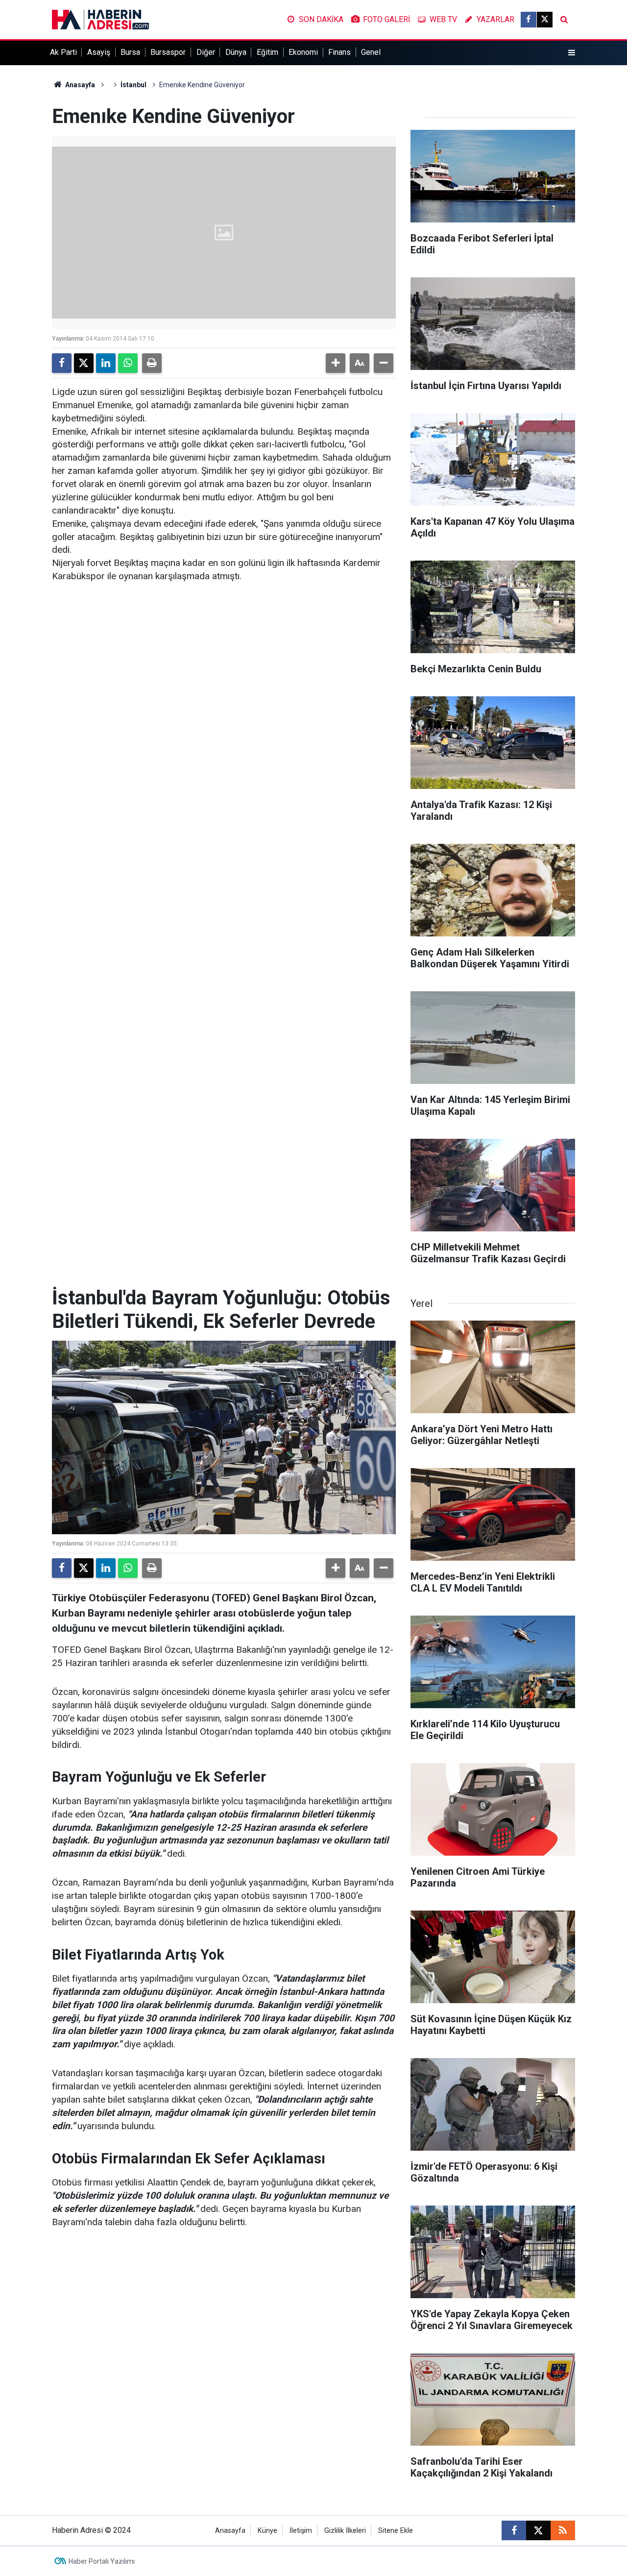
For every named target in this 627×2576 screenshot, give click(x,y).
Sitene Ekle (395, 2531)
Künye (267, 2531)
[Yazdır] (152, 363)
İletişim (300, 2531)
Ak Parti (63, 52)
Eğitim (267, 52)
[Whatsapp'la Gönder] (128, 363)
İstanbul (133, 85)
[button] (335, 363)
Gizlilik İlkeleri (345, 2531)
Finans (339, 52)
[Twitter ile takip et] (545, 19)
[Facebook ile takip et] (528, 19)
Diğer (205, 52)
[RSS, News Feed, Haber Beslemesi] (563, 2530)
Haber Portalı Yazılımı (102, 2561)
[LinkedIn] (106, 363)
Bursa (130, 52)
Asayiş (98, 52)
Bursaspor (168, 52)
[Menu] (572, 53)
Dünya (235, 52)
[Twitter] (84, 363)
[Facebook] (62, 363)
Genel (371, 52)
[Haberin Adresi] (100, 19)
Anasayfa (79, 85)
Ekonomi (303, 52)
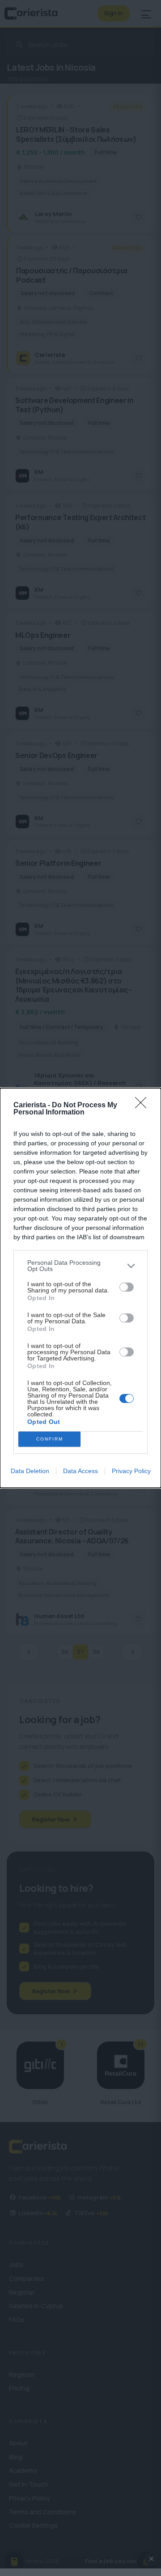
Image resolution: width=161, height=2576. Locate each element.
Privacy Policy (131, 1470)
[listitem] (80, 1265)
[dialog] (80, 1288)
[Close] (143, 1105)
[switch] (126, 1287)
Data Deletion (30, 1470)
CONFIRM (49, 1438)
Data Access (80, 1470)
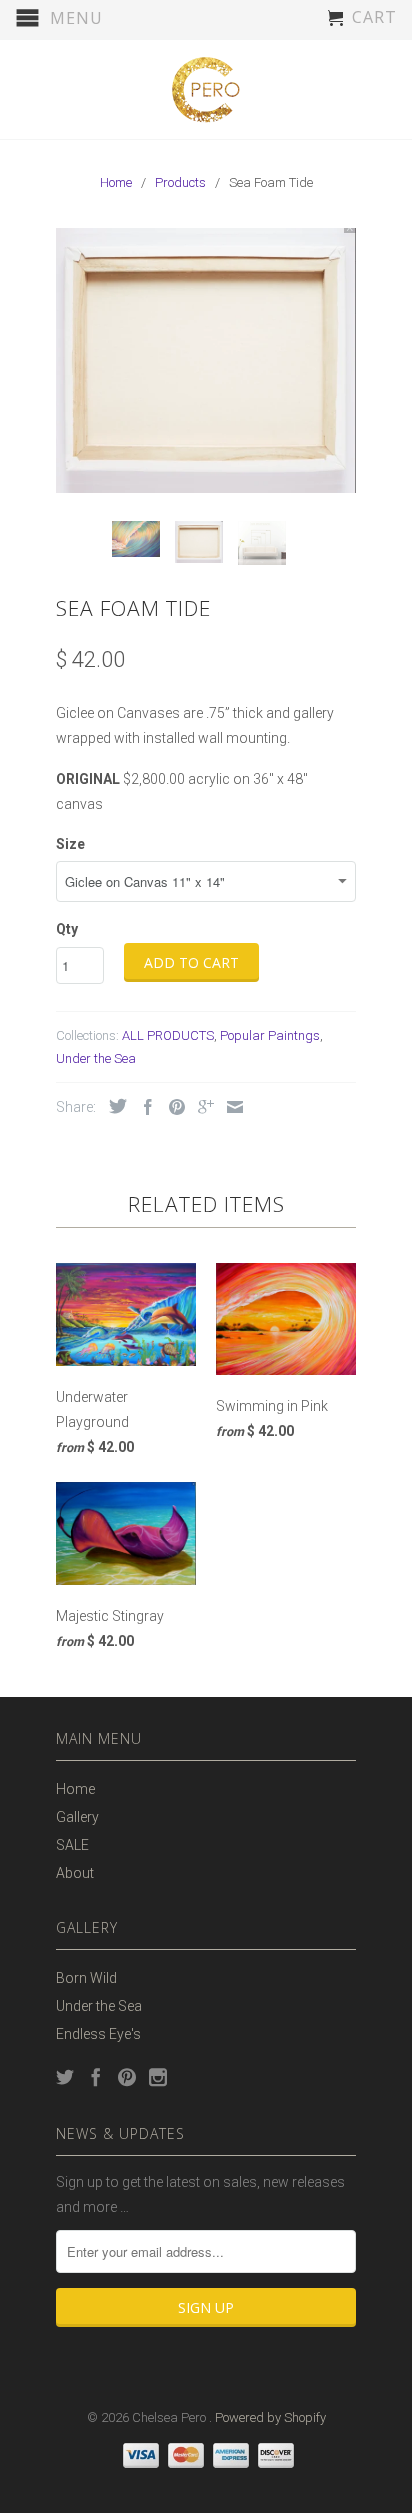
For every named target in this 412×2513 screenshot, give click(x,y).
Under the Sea (96, 1058)
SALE (72, 1845)
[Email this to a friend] (230, 1107)
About (75, 1873)
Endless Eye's (98, 2034)
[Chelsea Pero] (206, 89)
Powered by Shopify (270, 2417)
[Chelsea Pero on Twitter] (65, 2077)
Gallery (77, 1817)
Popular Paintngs (270, 1035)
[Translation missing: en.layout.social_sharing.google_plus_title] (201, 1107)
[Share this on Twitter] (113, 1106)
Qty (67, 929)
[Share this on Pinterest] (172, 1107)
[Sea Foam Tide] (206, 360)
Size (70, 844)
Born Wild (86, 1978)
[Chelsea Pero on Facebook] (96, 2077)
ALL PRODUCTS (168, 1035)
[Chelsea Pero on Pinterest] (127, 2077)
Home (75, 1789)
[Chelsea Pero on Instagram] (158, 2077)
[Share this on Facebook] (143, 1107)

=== ASSIGNMENT ===
Before you finish, make sure every line above has been repeated exactly and no picture remains in the copy.

=== RESPONSE ===
For every named target in this 627×2576 screenshot, give click(x,y).
Sitene Ekle (395, 2531)
Künye (267, 2531)
[Yazdır] (152, 363)
İletişim (300, 2531)
Ak Parti (63, 52)
Eğitim (267, 52)
[Whatsapp'la Gönder] (128, 363)
İstanbul (133, 85)
[button] (335, 363)
Gizlilik İlkeleri (345, 2531)
Finans (339, 52)
[Twitter ile takip et] (545, 19)
[Facebook ile takip et] (528, 19)
Diğer (205, 52)
[RSS, News Feed, Haber Beslemesi] (563, 2530)
Haber Portalı Yazılımı (102, 2561)
[LinkedIn] (106, 363)
Bursa (130, 52)
Asayiş (98, 52)
Bursaspor (168, 52)
[Menu] (572, 53)
Dünya (235, 52)
[Twitter] (84, 363)
[Facebook] (62, 363)
Genel (371, 52)
[Haberin Adresi] (100, 19)
Anasayfa (79, 85)
Ekonomi (303, 52)
Image resolution: width=161, height=2576. Locate each element.
Privacy Policy (131, 1470)
[listitem] (80, 1265)
[dialog] (80, 1288)
[Close] (143, 1105)
[switch] (126, 1287)
Data Deletion (30, 1470)
CONFIRM (49, 1438)
Data Access (80, 1470)
For every named target in this 412×2513 screenshot, give click(x,y).
Under the Sea (96, 1058)
SALE (72, 1845)
[Email this to a friend] (230, 1107)
About (75, 1873)
Endless Eye's (98, 2034)
[Chelsea Pero] (206, 89)
Powered by Shopify (270, 2417)
[Chelsea Pero on Twitter] (65, 2077)
Gallery (77, 1817)
Popular Paintngs (270, 1035)
[Translation missing: en.layout.social_sharing.google_plus_title] (201, 1107)
[Share this on Twitter] (113, 1106)
Qty (67, 929)
[Share this on Pinterest] (172, 1107)
[Sea Foam Tide] (206, 360)
Size (70, 844)
Born Wild (86, 1978)
[Chelsea Pero on Facebook] (96, 2077)
ALL PRODUCTS (168, 1035)
[Chelsea Pero on Pinterest] (127, 2077)
Home (75, 1789)
[Chelsea Pero on Instagram] (158, 2077)
[Share this on Facebook] (143, 1107)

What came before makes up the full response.